# OBJECTIVE
Render every line of the material below as a JSON array of strings, one string per line. Omit blank lines and the pictures.

# EXTRACTED ENTRIES
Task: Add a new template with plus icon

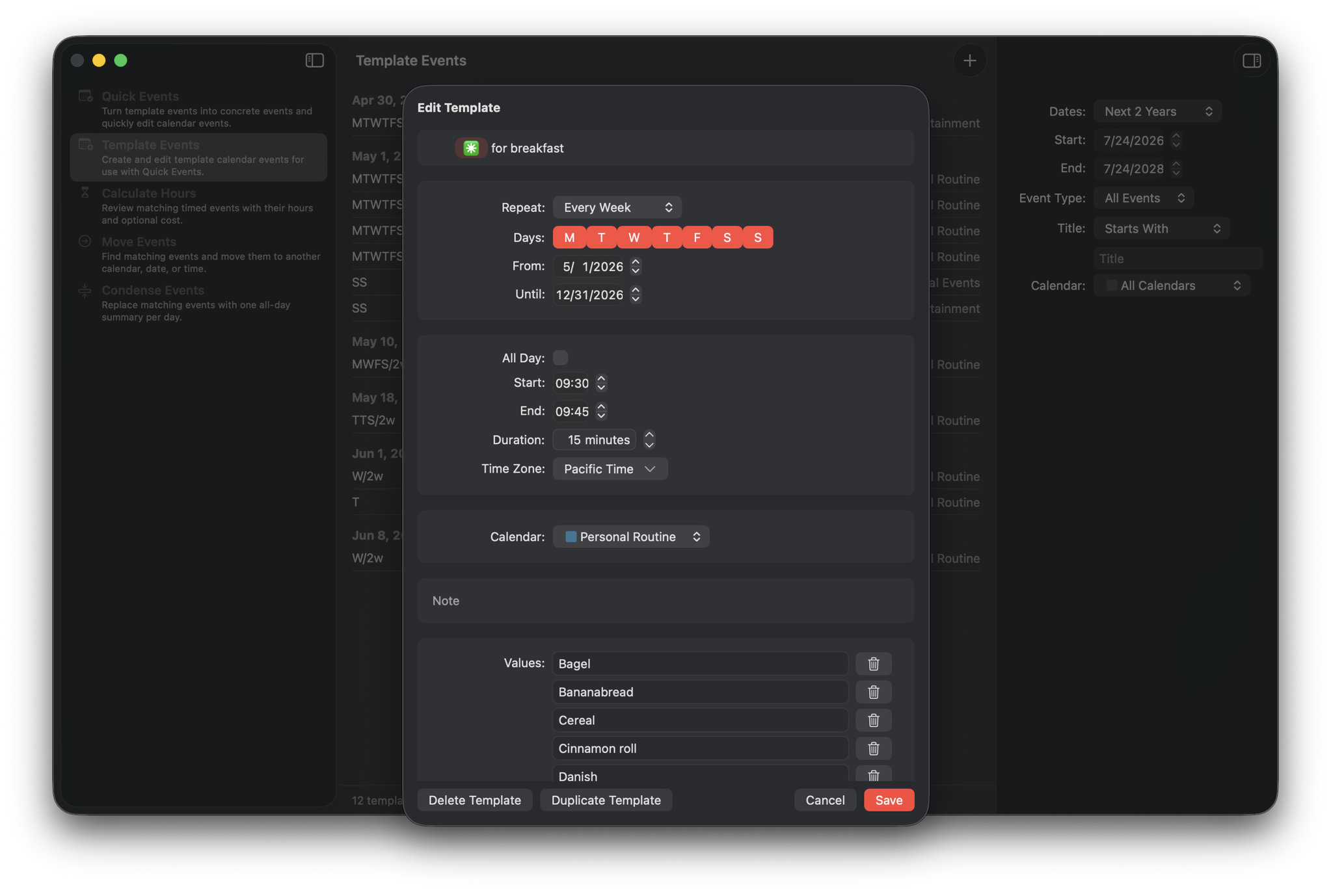Action: click(969, 60)
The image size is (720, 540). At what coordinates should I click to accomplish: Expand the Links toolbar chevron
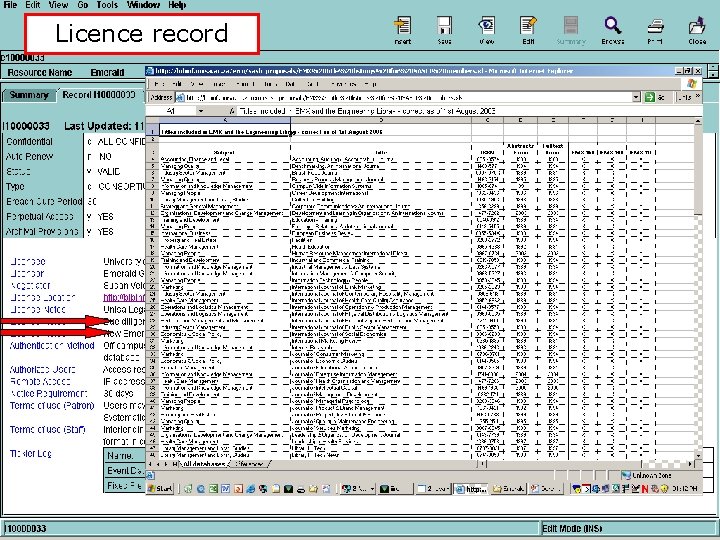point(698,96)
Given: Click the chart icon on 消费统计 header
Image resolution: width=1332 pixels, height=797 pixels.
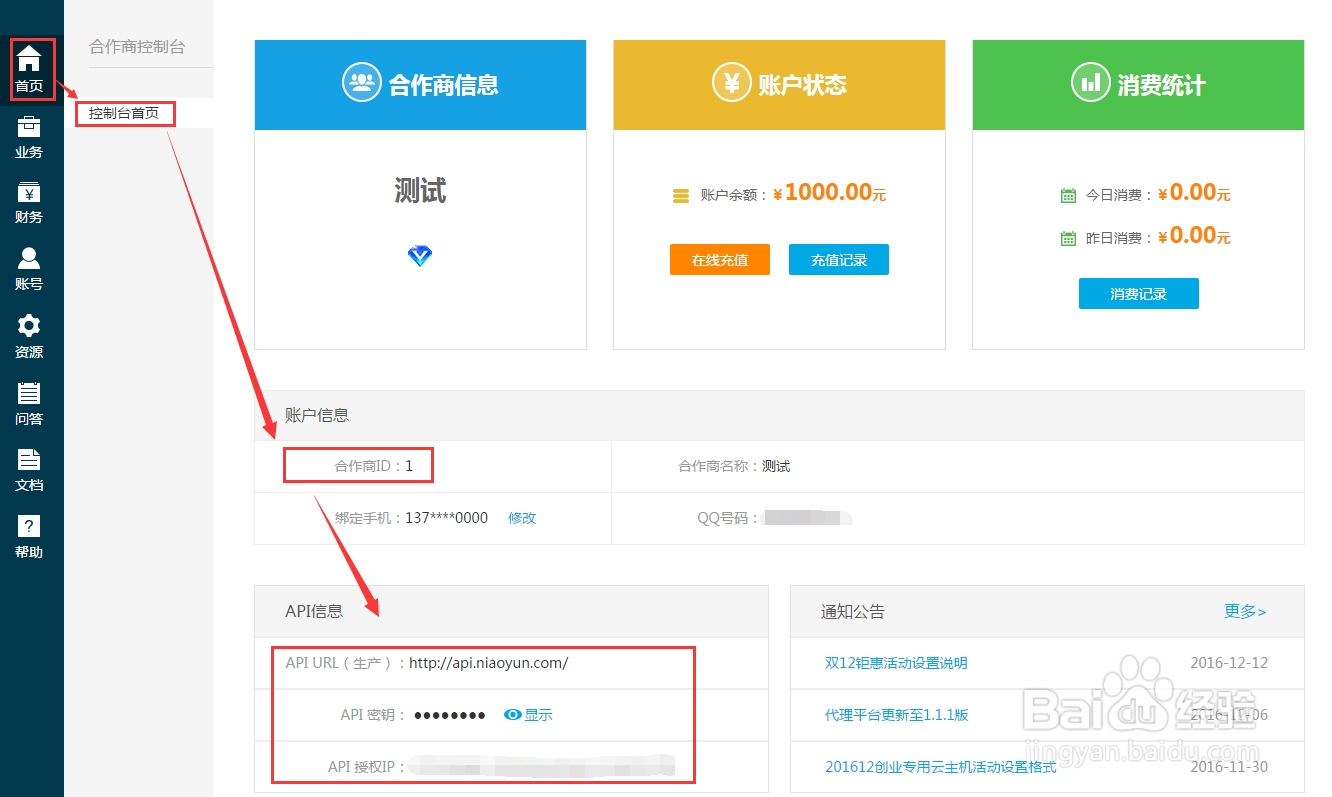Looking at the screenshot, I should 1091,83.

# EXERCISE SOLUTION
[
  "Task: Add a new template with plus icon",
  "Action: click(969, 60)",
  "The image size is (720, 540). At what coordinates should I click to accomplish: Expand the Links toolbar chevron",
  "point(698,96)",
  "Given: Click the chart icon on 消费统计 header",
  "Image resolution: width=1332 pixels, height=797 pixels.",
  "Looking at the screenshot, I should 1091,83."
]